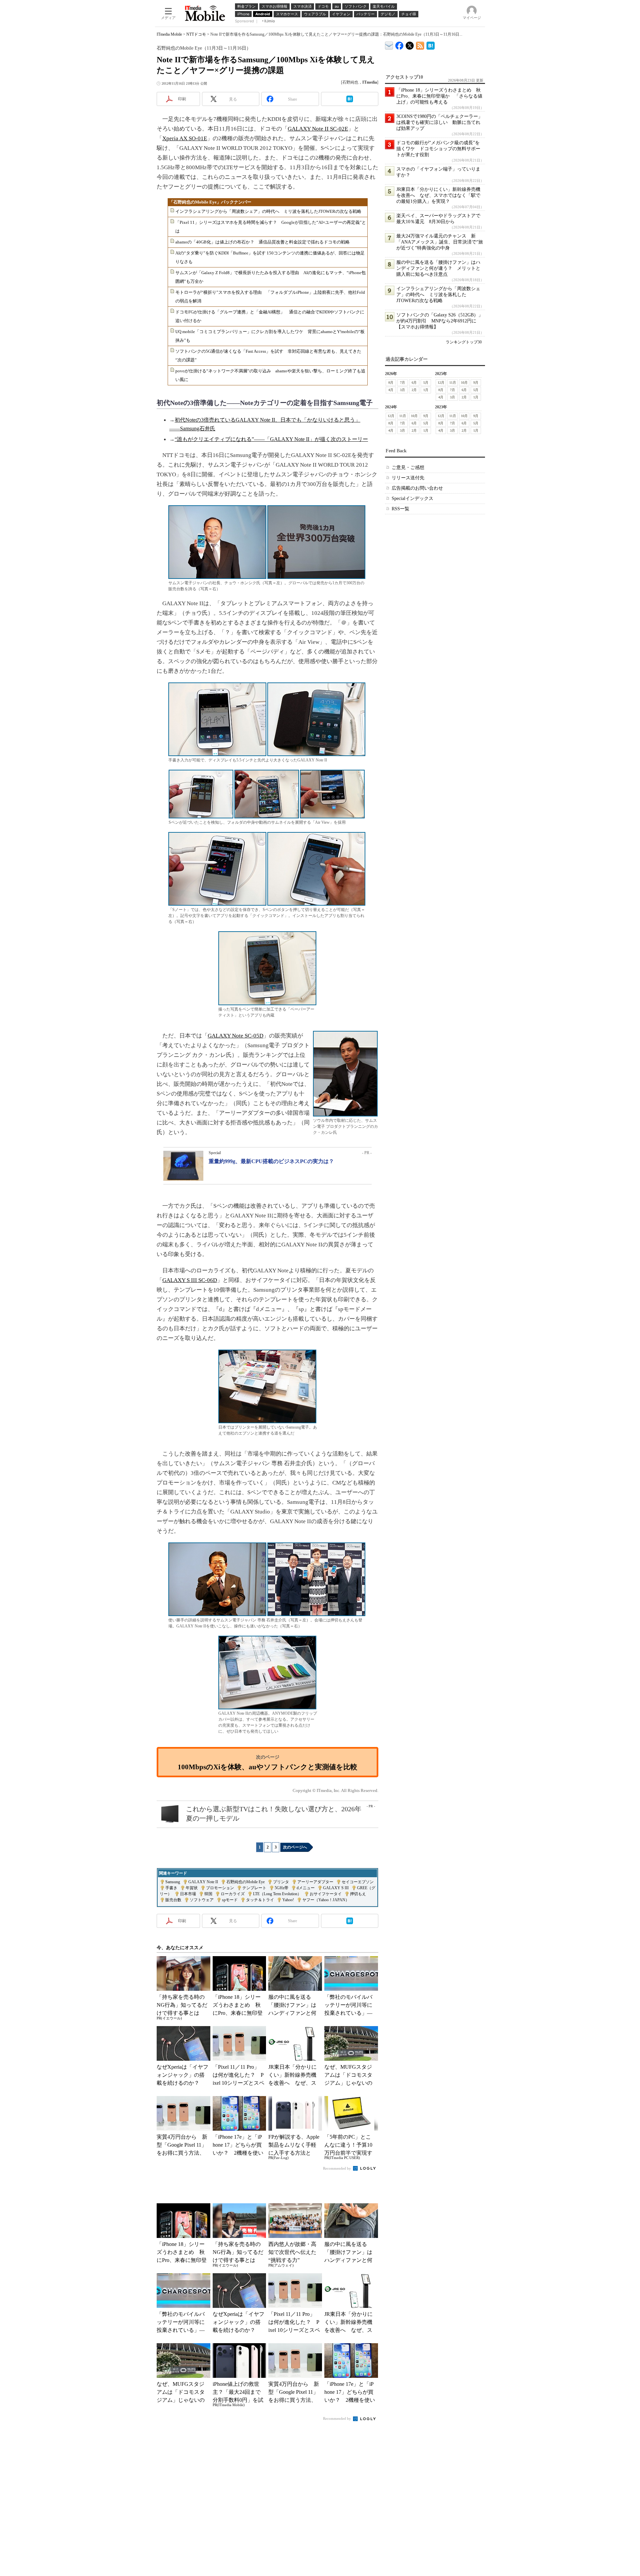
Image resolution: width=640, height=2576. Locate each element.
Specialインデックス (412, 498)
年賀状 (192, 1888)
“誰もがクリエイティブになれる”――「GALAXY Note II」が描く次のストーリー (271, 439)
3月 (402, 390)
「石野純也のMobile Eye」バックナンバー (210, 202)
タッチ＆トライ (260, 1900)
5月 (425, 382)
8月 (390, 382)
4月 (390, 390)
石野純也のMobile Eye (245, 1882)
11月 (452, 382)
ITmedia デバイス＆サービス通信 (389, 44)
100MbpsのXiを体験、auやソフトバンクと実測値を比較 (267, 1767)
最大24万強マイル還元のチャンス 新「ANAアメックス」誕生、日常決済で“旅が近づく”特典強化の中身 (439, 241)
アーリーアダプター (315, 1882)
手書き (171, 1888)
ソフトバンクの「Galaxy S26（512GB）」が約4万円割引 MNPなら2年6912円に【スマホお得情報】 (439, 320)
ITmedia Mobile (169, 34)
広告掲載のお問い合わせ (417, 488)
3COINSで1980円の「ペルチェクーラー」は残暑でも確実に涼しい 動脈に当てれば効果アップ (439, 122)
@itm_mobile (410, 44)
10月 (464, 382)
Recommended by (337, 2168)
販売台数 (173, 1900)
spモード (230, 1900)
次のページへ (295, 1847)
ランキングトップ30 (464, 342)
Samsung (172, 1882)
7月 (402, 382)
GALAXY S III (336, 1888)
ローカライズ (233, 1894)
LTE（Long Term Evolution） (277, 1894)
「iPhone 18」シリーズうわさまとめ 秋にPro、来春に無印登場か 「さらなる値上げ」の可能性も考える (439, 96)
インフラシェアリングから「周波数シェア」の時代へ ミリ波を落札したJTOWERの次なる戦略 (268, 211)
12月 (441, 382)
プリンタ (281, 1882)
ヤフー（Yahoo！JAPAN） (325, 1900)
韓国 (208, 1894)
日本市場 (188, 1894)
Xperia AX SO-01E (184, 138)
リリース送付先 (408, 477)
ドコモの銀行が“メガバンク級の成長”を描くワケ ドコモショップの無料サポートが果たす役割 (438, 148)
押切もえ (358, 1894)
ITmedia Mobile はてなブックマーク (430, 44)
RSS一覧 (400, 508)
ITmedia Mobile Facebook (399, 44)
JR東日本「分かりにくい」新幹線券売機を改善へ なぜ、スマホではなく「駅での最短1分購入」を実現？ (438, 195)
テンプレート (254, 1888)
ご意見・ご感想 (408, 467)
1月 (425, 390)
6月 (414, 382)
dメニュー (306, 1888)
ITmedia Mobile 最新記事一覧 (420, 44)
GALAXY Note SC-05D (235, 1036)
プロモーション (220, 1888)
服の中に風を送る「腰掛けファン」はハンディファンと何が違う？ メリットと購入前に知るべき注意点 (438, 268)
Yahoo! (288, 1900)
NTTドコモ (196, 34)
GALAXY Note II (203, 1882)
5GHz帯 (281, 1888)
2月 (414, 390)
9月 (475, 382)
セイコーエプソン (358, 1882)
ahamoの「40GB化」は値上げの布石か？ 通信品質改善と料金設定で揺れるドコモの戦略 (262, 241)
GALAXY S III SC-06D (189, 1280)
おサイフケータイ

# WHAT THE TASK ASKS
Reproduce exactly the lines running from the one with "プリンタ (281, 1882)" to the last line of the listing above. Add nothing else.

# RESULT FOR THIS TASK
プリンタ (281, 1882)
ヤフー（Yahoo！JAPAN） (325, 1900)
韓国 (208, 1894)
日本市場 (188, 1894)
Xperia AX SO-01E (184, 138)
リリース送付先 (408, 477)
ドコモの銀行が“メガバンク級の成長”を描くワケ ドコモショップの無料サポートが果たす役割 (438, 148)
押切もえ (358, 1894)
ITmedia Mobile はてなブックマーク (430, 44)
RSS一覧 (400, 508)
ITmedia Mobile Facebook (399, 44)
JR東日本「分かりにくい」新幹線券売機を改善へ なぜ、スマホではなく「駅での最短1分購入」を実現？ (438, 195)
テンプレート (254, 1888)
ご意見・ご感想 (408, 467)
1月 (425, 390)
6月 (414, 382)
dメニュー (306, 1888)
ITmedia Mobile 最新記事一覧 (420, 44)
GALAXY Note SC-05D (235, 1036)
プロモーション (220, 1888)
服の中に風を送る「腰掛けファン」はハンディファンと何が違う？ メリットと購入前に知るべき注意点 (438, 268)
Yahoo! (288, 1900)
NTTドコモ (196, 34)
GALAXY Note II (203, 1882)
5GHz帯 (281, 1888)
2月 (414, 390)
9月 (475, 382)
セイコーエプソン (358, 1882)
ahamoの「40GB化」は値上げの布石か？ 通信品質改善と料金設定で揺れるドコモの戦略 (262, 241)
GALAXY S III SC-06D (189, 1280)
おサイフケータイ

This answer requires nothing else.